In welche Richtung geht die Variantenentwicklung?
Wie sich künftige Varianten und Subvarianten auf den Krankheitsverlauf auswirken, lässt sich hingegen nicht vorhersagen: Was Ungeimpfte und nicht Genesene betrifft, also Menschen, die noch gar keinen Kontakt mit dem Coronavirus bzw. Viruspartikeln hatten, "da kann sich eine neue Variante gegenüber einer vorhergehenden in die eine oder andere Richtung entwickeln, also zu milderen oder schwereren Verläufen führen.
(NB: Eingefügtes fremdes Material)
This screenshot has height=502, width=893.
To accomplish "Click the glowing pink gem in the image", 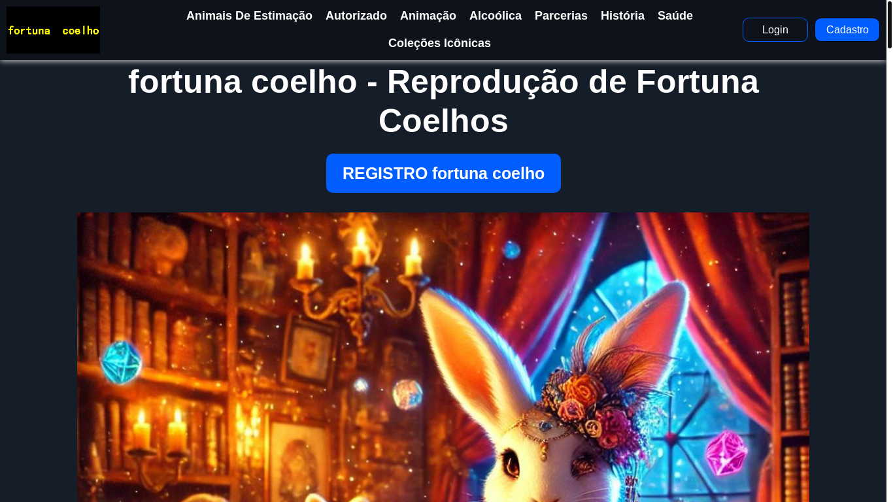I will tap(726, 453).
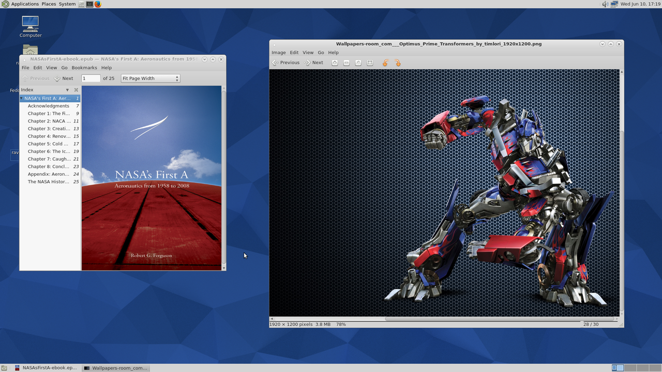Select Chapter 5: Cold in the index

click(x=48, y=144)
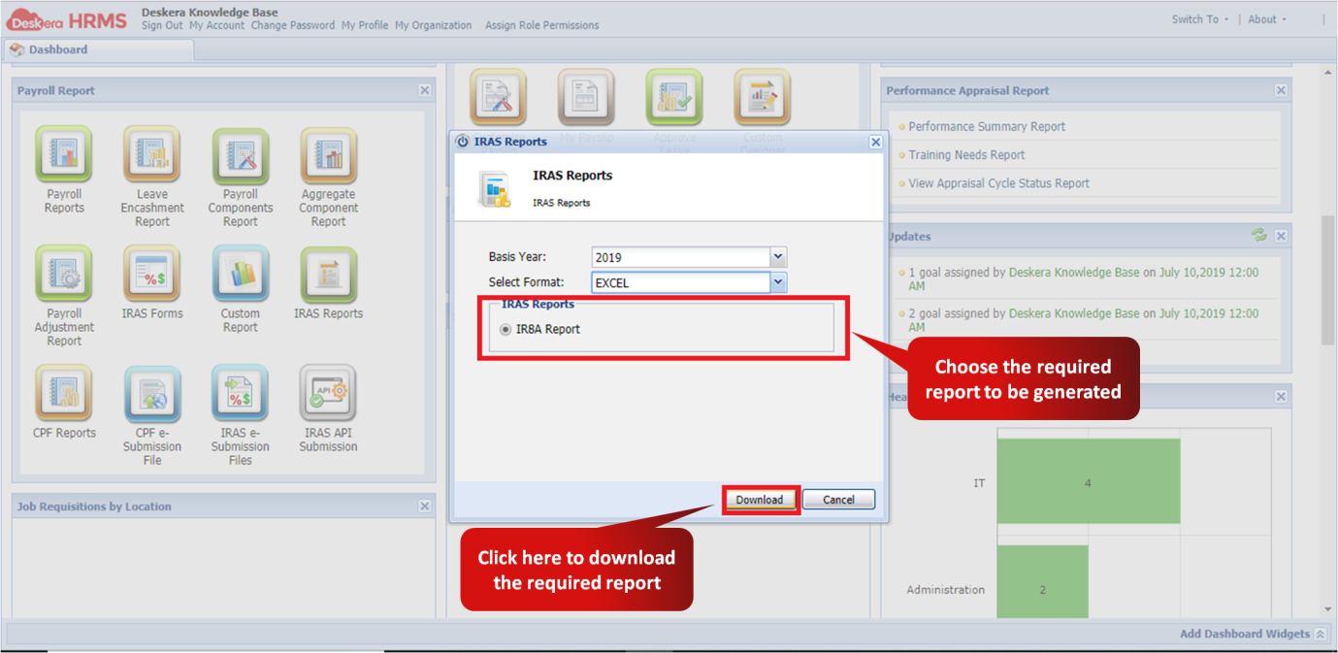
Task: Open Payroll Components Report
Action: coord(240,155)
Da haben wir bei Omikron einfach Glück gehabt, dass es im Vergleich zu Delta mildere Verläufe auslöst."
Doch die Hoffnung besteht, dass es auch ohne Vorhersagemöglichkeit mit größerer Wahrscheinlichkeit zu einem Szenario ohne mehr schwere Erkrankungen kommt: "Jede Variante, die jetzt noch kommt, stößt auf eine Gesellschaft, die schon eine breite Immunität durch Impfungen und Infektionen hat. Deshalb sollten wir auch bei einem künftigen Virus, das noch infektiöser ist und in hohen Zahlen zirkuliert, hoffentlich weniger schwere Fälle sehen", sagt Bergthaler.